* **Exercise brief**
Copy out each of the following items word for word, keeping every line as it is.

* **Materials provided**

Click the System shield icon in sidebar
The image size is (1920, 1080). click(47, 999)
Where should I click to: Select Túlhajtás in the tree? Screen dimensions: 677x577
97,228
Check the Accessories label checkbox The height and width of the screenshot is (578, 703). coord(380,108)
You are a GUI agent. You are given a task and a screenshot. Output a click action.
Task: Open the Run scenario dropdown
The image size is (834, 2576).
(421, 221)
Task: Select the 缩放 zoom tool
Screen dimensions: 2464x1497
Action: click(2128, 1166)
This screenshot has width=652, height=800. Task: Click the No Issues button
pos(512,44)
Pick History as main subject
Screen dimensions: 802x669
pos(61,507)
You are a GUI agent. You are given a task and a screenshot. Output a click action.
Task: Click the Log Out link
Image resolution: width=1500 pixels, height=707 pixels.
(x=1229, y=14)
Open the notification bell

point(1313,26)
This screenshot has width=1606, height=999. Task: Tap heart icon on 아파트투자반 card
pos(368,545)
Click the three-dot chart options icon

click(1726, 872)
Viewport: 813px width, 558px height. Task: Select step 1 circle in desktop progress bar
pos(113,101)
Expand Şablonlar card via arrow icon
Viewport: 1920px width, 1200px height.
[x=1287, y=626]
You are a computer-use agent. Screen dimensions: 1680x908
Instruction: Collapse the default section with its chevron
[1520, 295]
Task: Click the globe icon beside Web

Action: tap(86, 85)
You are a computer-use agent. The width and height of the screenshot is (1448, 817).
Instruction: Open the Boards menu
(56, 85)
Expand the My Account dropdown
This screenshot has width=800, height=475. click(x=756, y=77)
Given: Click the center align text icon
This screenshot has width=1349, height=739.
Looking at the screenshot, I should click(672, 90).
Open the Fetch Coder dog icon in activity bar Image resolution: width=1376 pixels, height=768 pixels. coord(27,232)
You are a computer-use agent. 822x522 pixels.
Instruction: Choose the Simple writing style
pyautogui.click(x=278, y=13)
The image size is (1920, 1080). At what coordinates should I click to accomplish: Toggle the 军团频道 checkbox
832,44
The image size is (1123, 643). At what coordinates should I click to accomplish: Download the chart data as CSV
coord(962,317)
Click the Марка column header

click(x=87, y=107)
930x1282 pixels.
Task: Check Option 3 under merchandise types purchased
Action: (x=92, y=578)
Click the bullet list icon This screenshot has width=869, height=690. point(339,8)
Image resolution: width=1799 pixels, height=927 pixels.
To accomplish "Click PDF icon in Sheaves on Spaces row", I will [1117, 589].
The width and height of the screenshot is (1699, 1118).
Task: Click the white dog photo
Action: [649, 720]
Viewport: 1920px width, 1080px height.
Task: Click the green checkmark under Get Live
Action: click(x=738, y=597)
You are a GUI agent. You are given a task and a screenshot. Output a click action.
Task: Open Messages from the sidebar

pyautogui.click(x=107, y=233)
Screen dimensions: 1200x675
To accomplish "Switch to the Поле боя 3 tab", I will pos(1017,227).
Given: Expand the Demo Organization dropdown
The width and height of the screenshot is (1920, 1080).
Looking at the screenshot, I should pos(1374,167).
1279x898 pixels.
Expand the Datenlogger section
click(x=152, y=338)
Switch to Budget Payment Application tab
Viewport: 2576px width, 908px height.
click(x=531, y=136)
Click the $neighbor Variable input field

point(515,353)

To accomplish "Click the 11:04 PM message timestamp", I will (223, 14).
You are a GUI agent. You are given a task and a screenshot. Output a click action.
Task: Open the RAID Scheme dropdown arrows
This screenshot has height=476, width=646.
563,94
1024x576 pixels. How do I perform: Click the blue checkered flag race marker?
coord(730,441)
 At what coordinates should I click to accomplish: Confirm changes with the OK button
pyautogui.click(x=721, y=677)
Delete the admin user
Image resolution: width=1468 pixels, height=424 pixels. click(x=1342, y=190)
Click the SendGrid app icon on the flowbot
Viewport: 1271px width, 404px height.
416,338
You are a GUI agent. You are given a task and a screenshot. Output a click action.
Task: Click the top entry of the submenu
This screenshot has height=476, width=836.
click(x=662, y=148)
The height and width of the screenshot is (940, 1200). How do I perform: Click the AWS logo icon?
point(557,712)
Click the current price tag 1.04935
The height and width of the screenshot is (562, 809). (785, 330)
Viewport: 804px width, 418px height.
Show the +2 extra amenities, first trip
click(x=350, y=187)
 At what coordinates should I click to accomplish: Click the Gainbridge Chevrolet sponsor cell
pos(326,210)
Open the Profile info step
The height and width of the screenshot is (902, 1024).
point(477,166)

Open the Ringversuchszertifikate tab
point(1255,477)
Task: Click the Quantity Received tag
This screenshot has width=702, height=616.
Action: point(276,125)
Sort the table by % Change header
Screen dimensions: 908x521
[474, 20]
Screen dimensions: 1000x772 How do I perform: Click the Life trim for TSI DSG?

* **The solution**
Click the System shield icon in sidebar
The image size is (1920, 1080). click(47, 999)
Where should I click to: Select Túlhajtás in the tree? Screen dimensions: 677x577
97,228
Check the Accessories label checkbox The height and width of the screenshot is (578, 703). coord(380,108)
You are a GUI agent. You are given a task and a screenshot. Output a click action.
Task: Open the Run scenario dropdown
The image size is (834, 2576).
(421, 221)
Task: Select the 缩放 zoom tool
Screen dimensions: 2464x1497
Action: click(2128, 1166)
This screenshot has width=652, height=800. Task: Click the No Issues button
pos(512,44)
Pick History as main subject
Screen dimensions: 802x669
pos(61,507)
You are a GUI agent. You are given a task and a screenshot. Output a click action.
Task: Click the Log Out link
Image resolution: width=1500 pixels, height=707 pixels.
(x=1229, y=14)
Open the notification bell

point(1313,26)
This screenshot has width=1606, height=999. Task: Tap heart icon on 아파트투자반 card
pos(368,545)
Click the three-dot chart options icon

click(1726, 872)
Viewport: 813px width, 558px height. Task: Select step 1 circle in desktop progress bar
pos(113,101)
Expand Şablonlar card via arrow icon
Viewport: 1920px width, 1200px height.
[x=1287, y=626]
You are a computer-use agent. Screen dimensions: 1680x908
Instruction: Collapse the default section with its chevron
[1520, 295]
Task: Click the globe icon beside Web

Action: tap(86, 85)
You are a computer-use agent. The width and height of the screenshot is (1448, 817).
Instruction: Open the Boards menu
(56, 85)
Expand the My Account dropdown
This screenshot has width=800, height=475. click(x=756, y=77)
Given: Click the center align text icon
This screenshot has width=1349, height=739.
Looking at the screenshot, I should click(672, 90).
Open the Fetch Coder dog icon in activity bar Image resolution: width=1376 pixels, height=768 pixels. coord(27,232)
You are a computer-use agent. 822x522 pixels.
Instruction: Choose the Simple writing style
pyautogui.click(x=278, y=13)
The image size is (1920, 1080). At what coordinates should I click to accomplish: Toggle the 军团频道 checkbox
832,44
The image size is (1123, 643). At what coordinates should I click to accomplish: Download the chart data as CSV
coord(962,317)
Click the Марка column header

click(x=87, y=107)
930x1282 pixels.
Task: Check Option 3 under merchandise types purchased
Action: (x=92, y=578)
Click the bullet list icon This screenshot has width=869, height=690. point(339,8)
Image resolution: width=1799 pixels, height=927 pixels.
To accomplish "Click PDF icon in Sheaves on Spaces row", I will [1117, 589].
The width and height of the screenshot is (1699, 1118).
Task: Click the white dog photo
Action: [649, 720]
Viewport: 1920px width, 1080px height.
Task: Click the green checkmark under Get Live
Action: click(x=738, y=597)
You are a GUI agent. You are given a task and a screenshot. Output a click action.
Task: Open Messages from the sidebar

pyautogui.click(x=107, y=233)
Screen dimensions: 1200x675
To accomplish "Switch to the Поле боя 3 tab", I will pos(1017,227).
Given: Expand the Demo Organization dropdown
The width and height of the screenshot is (1920, 1080).
Looking at the screenshot, I should pos(1374,167).
1279x898 pixels.
Expand the Datenlogger section
click(x=152, y=338)
Switch to Budget Payment Application tab
Viewport: 2576px width, 908px height.
click(x=531, y=136)
Click the $neighbor Variable input field

point(515,353)

To accomplish "Click the 11:04 PM message timestamp", I will (223, 14).
You are a GUI agent. You are given a task and a screenshot. Output a click action.
Task: Open the RAID Scheme dropdown arrows
This screenshot has height=476, width=646.
563,94
1024x576 pixels. How do I perform: Click the blue checkered flag race marker?
coord(730,441)
 At what coordinates should I click to accomplish: Confirm changes with the OK button
pyautogui.click(x=721, y=677)
Delete the admin user
Image resolution: width=1468 pixels, height=424 pixels. click(x=1342, y=190)
Click the SendGrid app icon on the flowbot
Viewport: 1271px width, 404px height.
416,338
You are a GUI agent. You are given a task and a screenshot. Output a click action.
Task: Click the top entry of the submenu
This screenshot has height=476, width=836.
click(x=662, y=148)
The height and width of the screenshot is (940, 1200). How do I perform: Click the AWS logo icon?
point(557,712)
Click the current price tag 1.04935
The height and width of the screenshot is (562, 809). (785, 330)
Viewport: 804px width, 418px height.
Show the +2 extra amenities, first trip
click(x=350, y=187)
 At what coordinates should I click to accomplish: Click the Gainbridge Chevrolet sponsor cell
pos(326,210)
Open the Profile info step
The height and width of the screenshot is (902, 1024).
point(477,166)

Open the Ringversuchszertifikate tab
point(1255,477)
Task: Click the Quantity Received tag
This screenshot has width=702, height=616.
Action: point(276,125)
Sort the table by % Change header
Screen dimensions: 908x521
[474, 20]
Screen dimensions: 1000x772 How do I perform: Click the Life trim for TSI DSG?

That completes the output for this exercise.